-- WHAT IS EXPECTED --
What's wanted here is the full listing below, repeated exactly, with no images in it.

-- DATA FOR THE TASK --

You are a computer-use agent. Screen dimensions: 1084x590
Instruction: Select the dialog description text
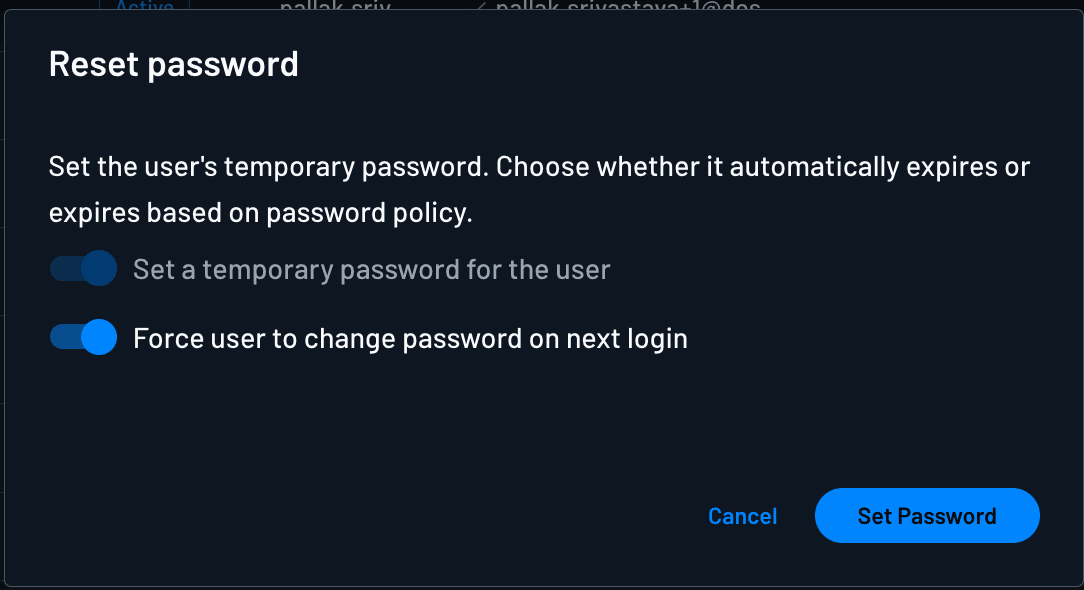coord(540,188)
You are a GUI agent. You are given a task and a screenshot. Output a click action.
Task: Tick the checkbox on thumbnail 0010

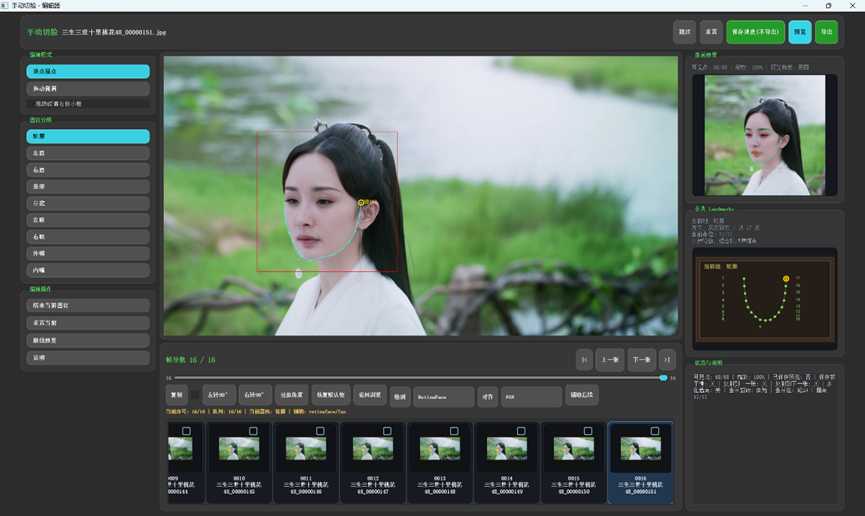coord(253,431)

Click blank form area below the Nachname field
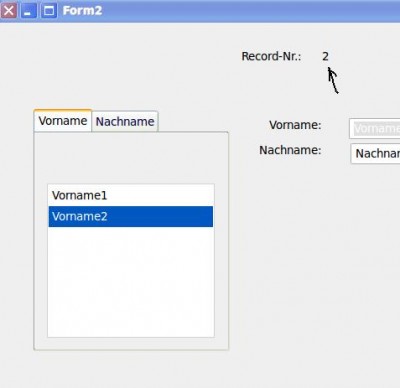coord(320,267)
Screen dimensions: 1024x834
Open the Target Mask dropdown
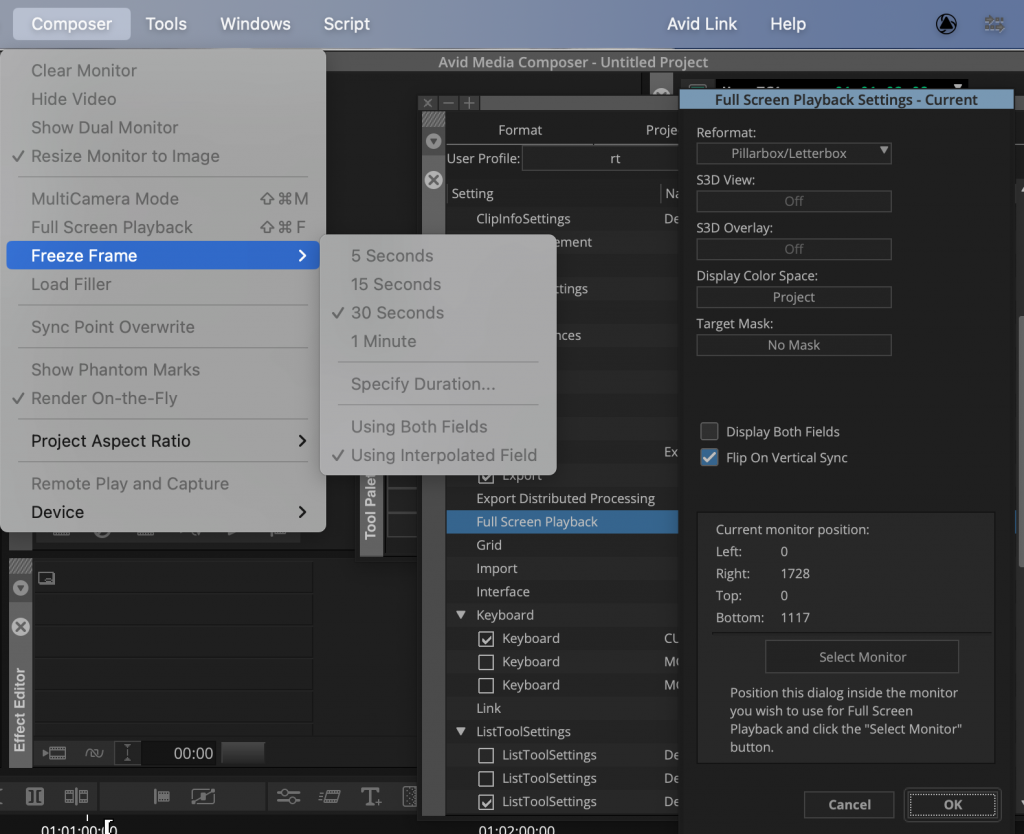pyautogui.click(x=793, y=345)
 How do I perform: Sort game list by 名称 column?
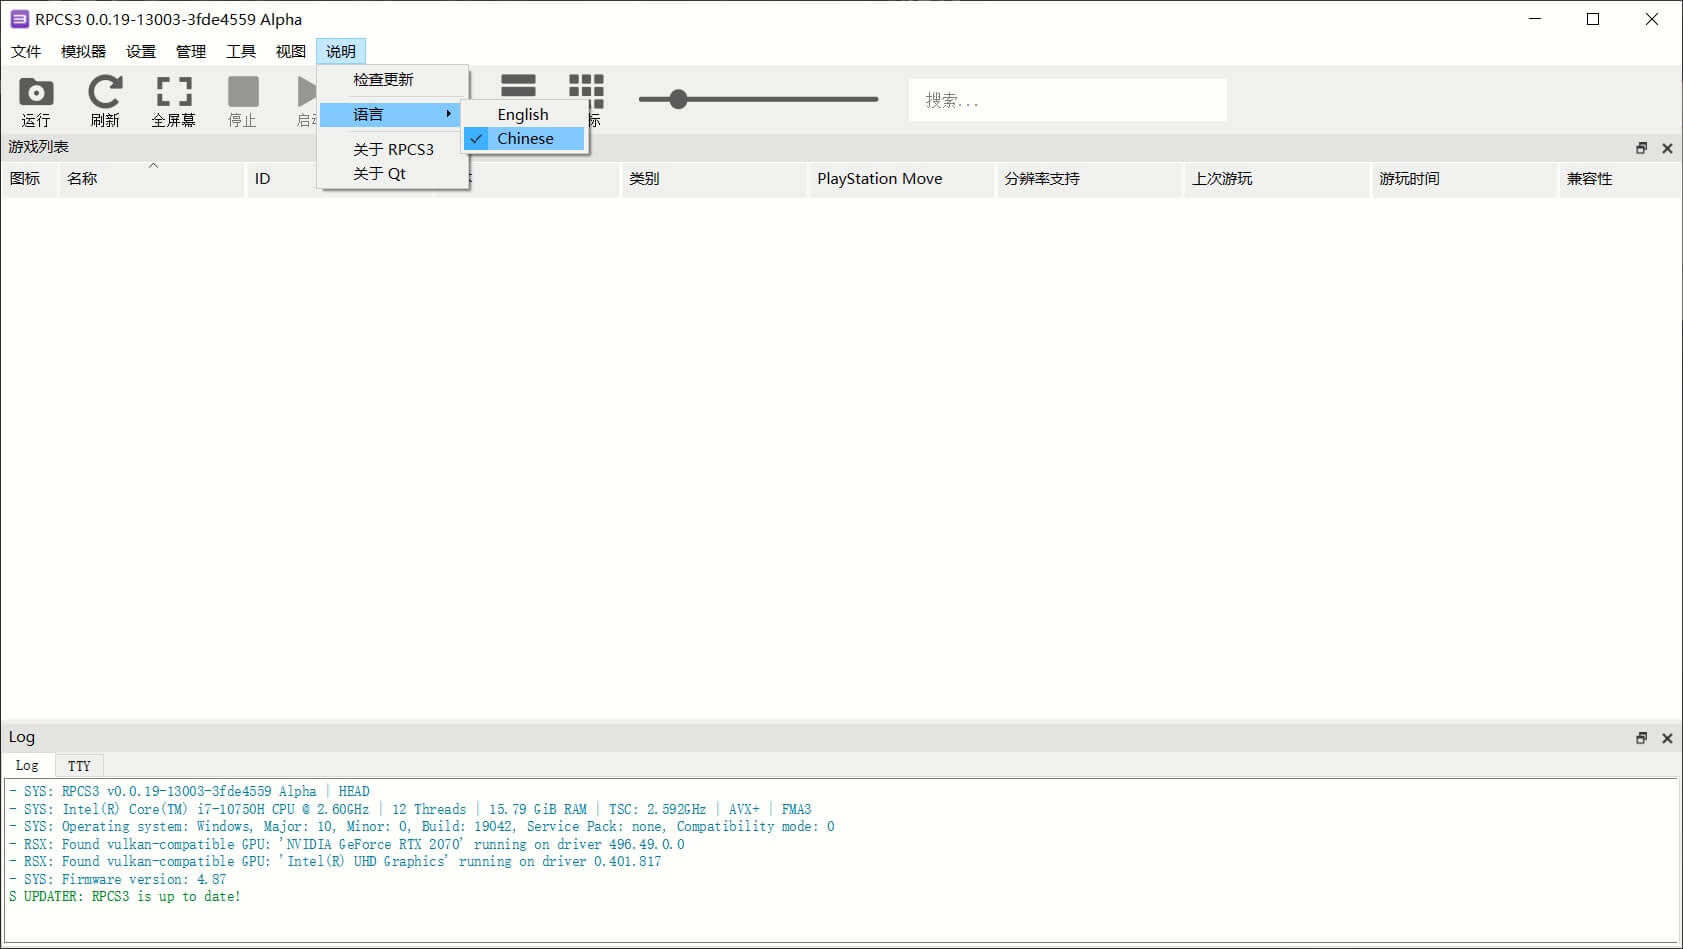[82, 179]
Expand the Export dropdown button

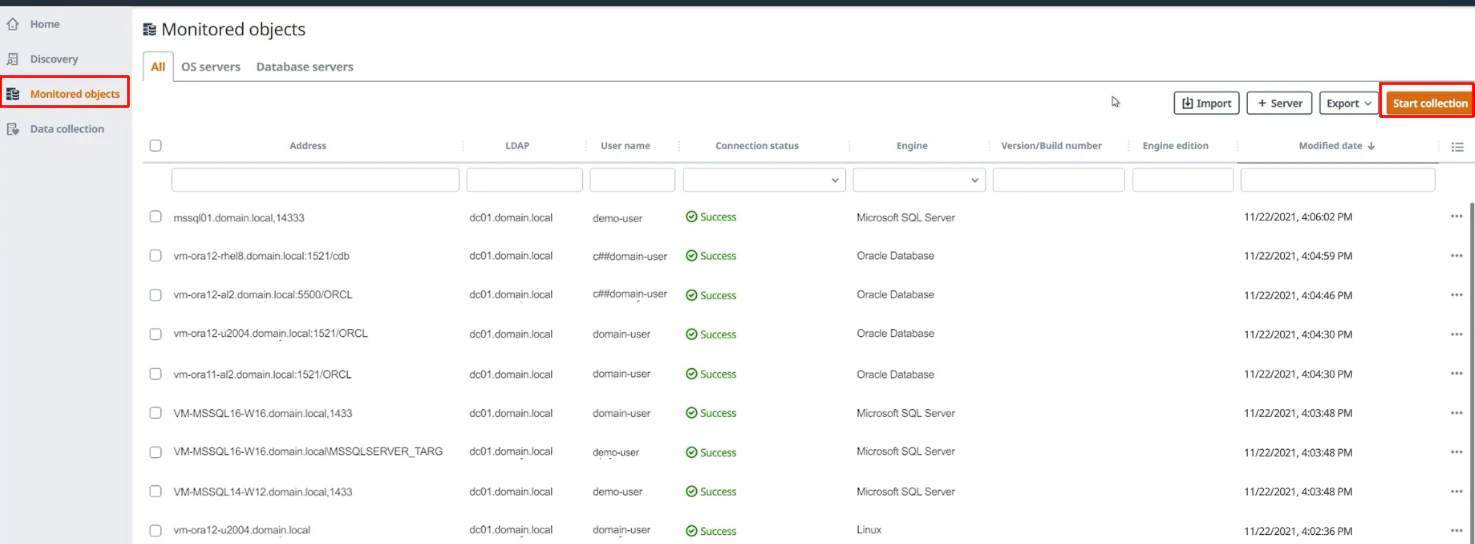[x=1348, y=103]
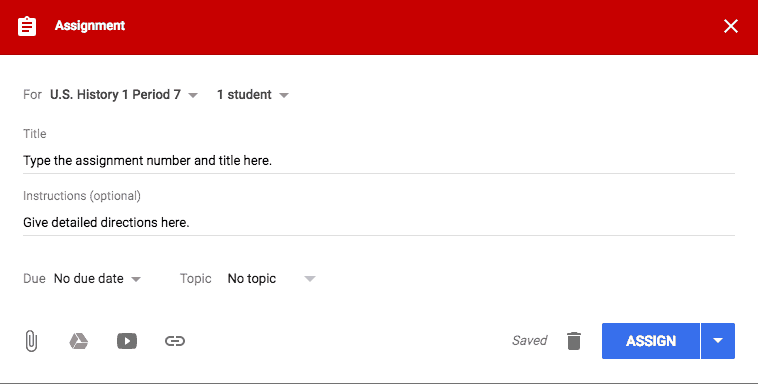Screen dimensions: 758x384
Task: Expand the No topic dropdown
Action: 271,279
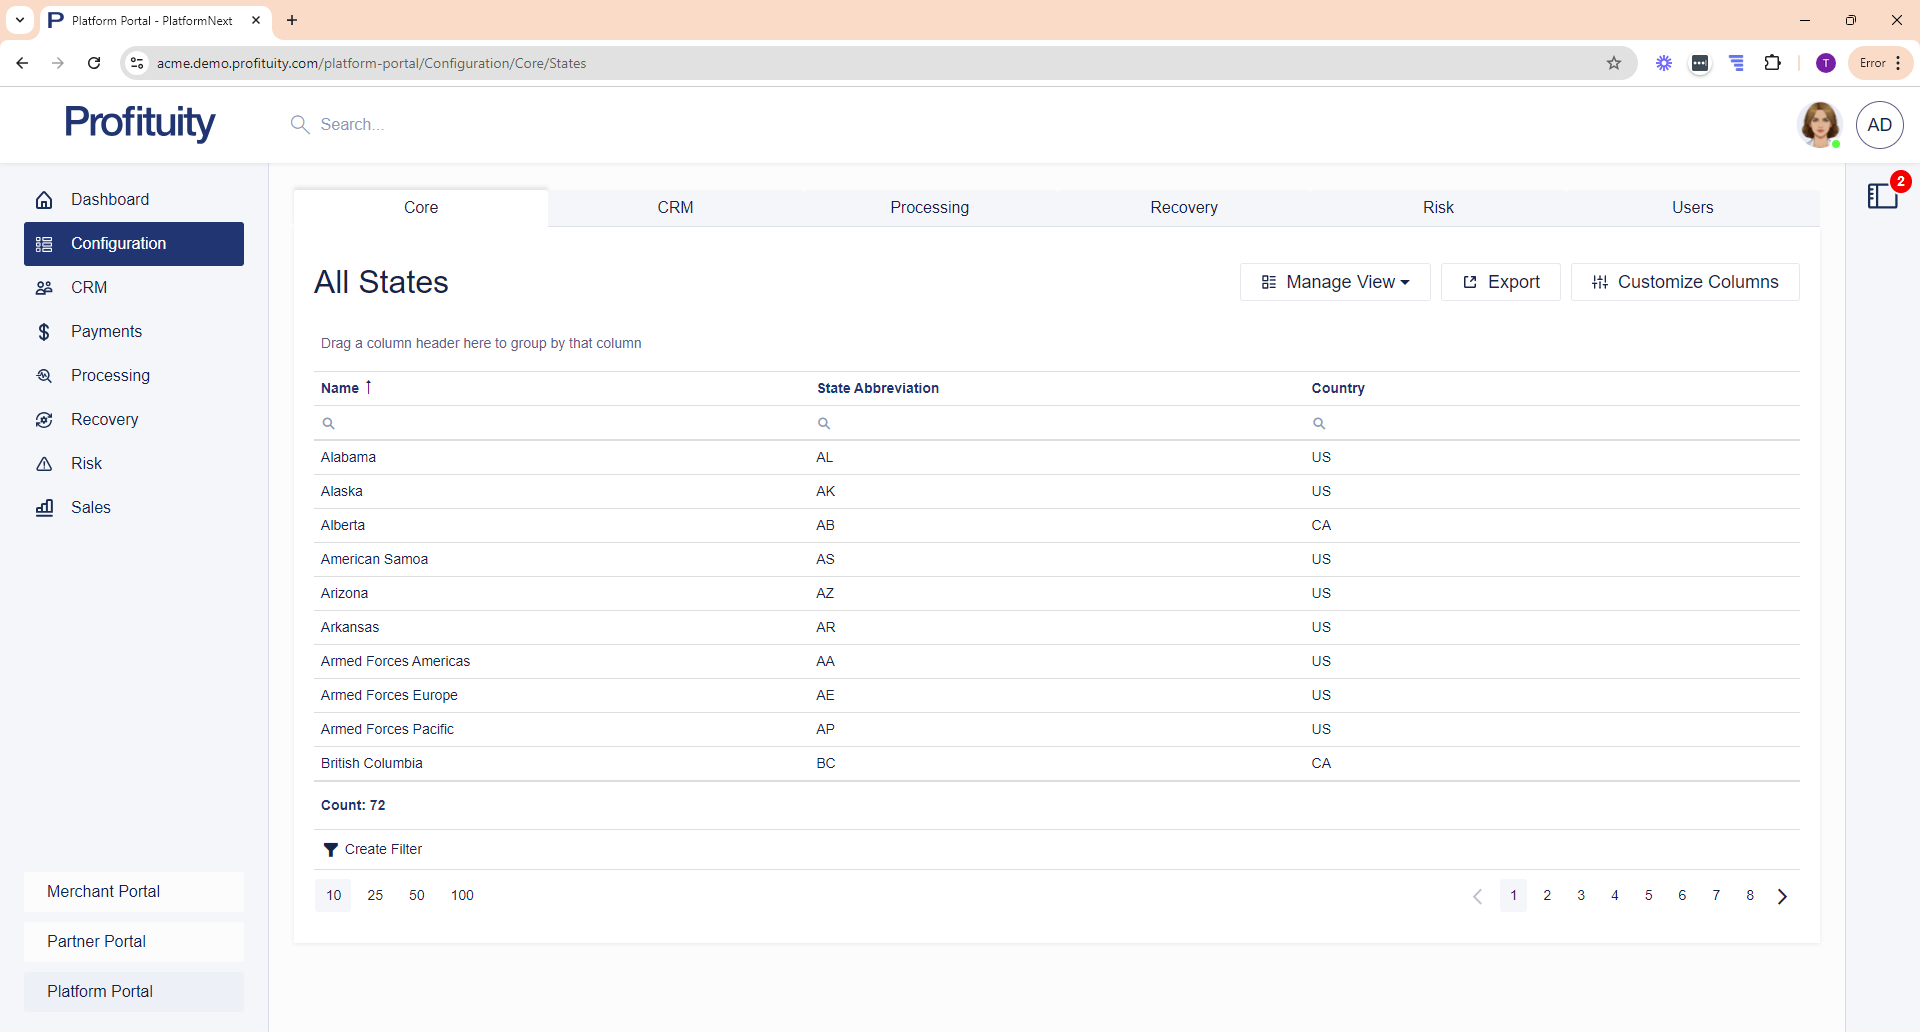Set page size to 50 rows
The height and width of the screenshot is (1032, 1920).
coord(417,895)
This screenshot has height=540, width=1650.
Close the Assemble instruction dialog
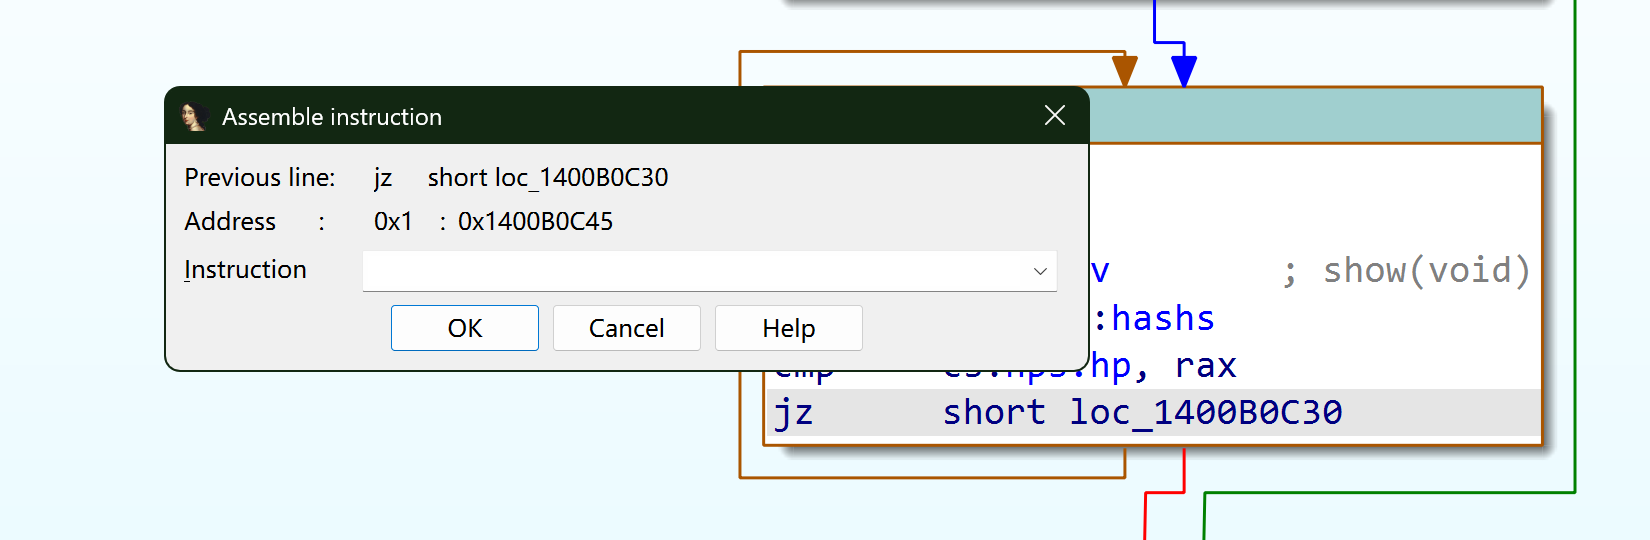pyautogui.click(x=1054, y=116)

-- ANSWER --
You are a computer-use agent. Screen dimensions: 1084x590
Instruction: Select the dialog description text
coord(540,188)
You are a GUI agent. You are given a task and a screenshot. Output a click action.
Task: Tick the checkbox on thumbnail 0010

coord(253,431)

Click blank form area below the Nachname field
coord(320,267)
Screen dimensions: 1024x834
Open the Target Mask dropdown
pyautogui.click(x=793, y=345)
 How do I perform: Sort game list by 名称 column?
[82, 179]
Expand the Export dropdown button

[x=1348, y=103]
Screen dimensions: 758x384
Task: Expand the No topic dropdown
Action: 271,279
Set page size to 50 rows
The height and width of the screenshot is (1032, 1920).
coord(417,895)
This screenshot has height=540, width=1650.
Close the Assemble instruction dialog
pyautogui.click(x=1054, y=116)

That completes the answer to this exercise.